Infantry can attack a fortress, but will incur damage and only have a minimal chance of success. The German player also has the option of using their artillery to destroy a fortress, which increases the odds of success. Although the most powerful artillery in the game is the German railroad gun, it is limited in range since it cannot leave rail lines.

===Movement===
There are no zone of control rules. Units can move their indicated movement factor during a turn, with higher movement cost for certain types of terrain. No more than two corps can end their movement in the same hex, and only one of the corps can defend a hex.

===Supply===
In order to move and attack, a unit needs to be in supply, defined as being able to trace a line no more than three hexes to a friendly railroad line. Enemy units can block supply lines, but only in the hex they occupy.

==Advanced rules==
Players can choose to use some or all of the advanced rules:
- Facing: Using the arrow printed on the back of each counter, a unit can only move in the direction of the arrow. Turning the unit in the direction desired costs one movement factor. Units attacked from the side or the rear do not defend as well.
- Game variation cards can produce non-historical "what if?" effects, such as modifying the size of the Belgian and Dutch armies, varying the effectiveness of the British force, etc.
Other optional rules include more complex supply rules, cavalry probes, amphibious attack, retreat before combat, dummy counters, and variable time limits for game completion are a few of the other optional rules.

==Publication history==
In 1966, Jim Dunnigan was editor of a wargame zine titled Kampff, as well as a contributor to Avalon Hill's house publication The General. In one of his contributions, Dunnigan levelled major criticisms of lack of historical accuracy at Avalon Hill's 1965 release, Battle of the Bulge. Thomas Shaw, at the time in charge of Avalon Hill, asked Dunnigan to design and submit his own wargame. The result was Jutland, published by Avalon Hill in 1967. The following year, Avalon Hill published another Dunnigan game, 1914. The game sold well, but due to concerns about its complexity, and fearful the game would discourage new players from buying more products, Avalon Hill discontinued the game in 1973.

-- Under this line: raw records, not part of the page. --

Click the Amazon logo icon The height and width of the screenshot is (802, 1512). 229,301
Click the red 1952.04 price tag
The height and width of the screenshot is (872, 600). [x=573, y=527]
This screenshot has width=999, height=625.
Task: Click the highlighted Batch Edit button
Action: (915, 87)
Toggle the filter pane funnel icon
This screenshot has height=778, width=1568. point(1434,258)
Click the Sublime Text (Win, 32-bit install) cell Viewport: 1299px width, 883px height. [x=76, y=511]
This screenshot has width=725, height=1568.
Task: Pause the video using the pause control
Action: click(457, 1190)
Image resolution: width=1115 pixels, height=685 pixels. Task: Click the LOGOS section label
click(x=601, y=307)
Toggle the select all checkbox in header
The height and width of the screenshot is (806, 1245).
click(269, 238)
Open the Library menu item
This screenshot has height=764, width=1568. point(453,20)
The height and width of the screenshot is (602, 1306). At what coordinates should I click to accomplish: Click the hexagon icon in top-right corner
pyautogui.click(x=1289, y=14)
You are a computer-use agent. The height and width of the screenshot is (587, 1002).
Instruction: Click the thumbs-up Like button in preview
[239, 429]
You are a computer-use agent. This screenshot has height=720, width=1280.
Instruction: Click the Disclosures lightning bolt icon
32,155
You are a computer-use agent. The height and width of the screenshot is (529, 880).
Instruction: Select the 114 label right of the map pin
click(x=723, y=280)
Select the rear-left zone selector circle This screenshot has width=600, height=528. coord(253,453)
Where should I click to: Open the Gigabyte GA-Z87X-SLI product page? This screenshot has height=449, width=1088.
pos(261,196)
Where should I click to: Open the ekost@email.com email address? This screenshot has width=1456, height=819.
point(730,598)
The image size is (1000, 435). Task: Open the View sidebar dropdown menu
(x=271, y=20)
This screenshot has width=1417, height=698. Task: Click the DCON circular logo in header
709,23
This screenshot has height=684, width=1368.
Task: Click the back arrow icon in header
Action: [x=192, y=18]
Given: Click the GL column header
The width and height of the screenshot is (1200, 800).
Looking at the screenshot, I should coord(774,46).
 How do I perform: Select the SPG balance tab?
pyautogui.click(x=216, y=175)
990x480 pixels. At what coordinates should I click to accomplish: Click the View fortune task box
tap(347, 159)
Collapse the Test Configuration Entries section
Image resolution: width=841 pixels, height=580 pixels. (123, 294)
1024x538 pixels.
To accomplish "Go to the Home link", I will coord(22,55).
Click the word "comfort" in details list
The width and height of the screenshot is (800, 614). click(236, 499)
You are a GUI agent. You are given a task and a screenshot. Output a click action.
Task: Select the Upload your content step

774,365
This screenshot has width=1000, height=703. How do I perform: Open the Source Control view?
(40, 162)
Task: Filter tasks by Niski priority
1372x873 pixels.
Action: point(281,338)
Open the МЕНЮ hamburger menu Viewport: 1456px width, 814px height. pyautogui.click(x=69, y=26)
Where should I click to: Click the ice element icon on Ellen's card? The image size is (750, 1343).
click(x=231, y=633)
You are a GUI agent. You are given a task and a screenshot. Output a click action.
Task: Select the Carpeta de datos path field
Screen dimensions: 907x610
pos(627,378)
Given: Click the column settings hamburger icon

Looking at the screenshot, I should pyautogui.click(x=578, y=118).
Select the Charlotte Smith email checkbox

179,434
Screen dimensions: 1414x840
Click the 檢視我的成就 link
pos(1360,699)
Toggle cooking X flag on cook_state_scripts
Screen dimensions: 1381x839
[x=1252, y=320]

Dunnigan went on to found Simulations Publications Inc. (SPI) in 1969, which would become the major wargame publisher of the 1970s and Avalon Hill's chief rival. One of Dunnigan's first SPI games was 1914 Revision Kit, in which he supplied new and simpler rules and new counters; a copy of the original Avalon Hill game map was required for play. Dunnigan also designed and released Tannenberg, a board wargame about the Eastern Front that used the same rule system as 1914. It was designed to be a companion game to 1914, and Dunnigan also included rules on how to combine the two games into one giant game about August 1914 on both the Western and Eastern fronts.

==Reception==
In Issue 25 of Albion, game designer Don Turnbull called 1914 "something of a monster which many deem as unplayable in its full version." Turnbull went on to review Dunnigan's Revision Kit, and welcomed the new streamlined rules, saying, "It will make the original 1914 game much more palatable, particularly to the relatively inexperienced player." Two years later, Turnbull reiterated that this was "the first game whose complexity is innate" and noted that "The game has few admirers, and quite an array of critics." Although he felt "the game can be an excellent simulation and a fine game for those with patience", he also agreed with critics of the game about "the awkward play mechanics." He concluded "1914 is certainly not for the faint-hearted."

In Avalon Hill's own company history, 1914 was characterized as a sales success. Unfortunately, it was a lousy game. The mapboard, though innovative for its day, was an unplayable monstrosity and the rules suffered from being incomplete. Perhaps it was too good a simulation in reflecting the trench warfare of World War One because it sure wasn't much fun to play. Convinced that it was losing [Avalon Hill] long range customers, the game was discontinued despite continuing relatively strong sales.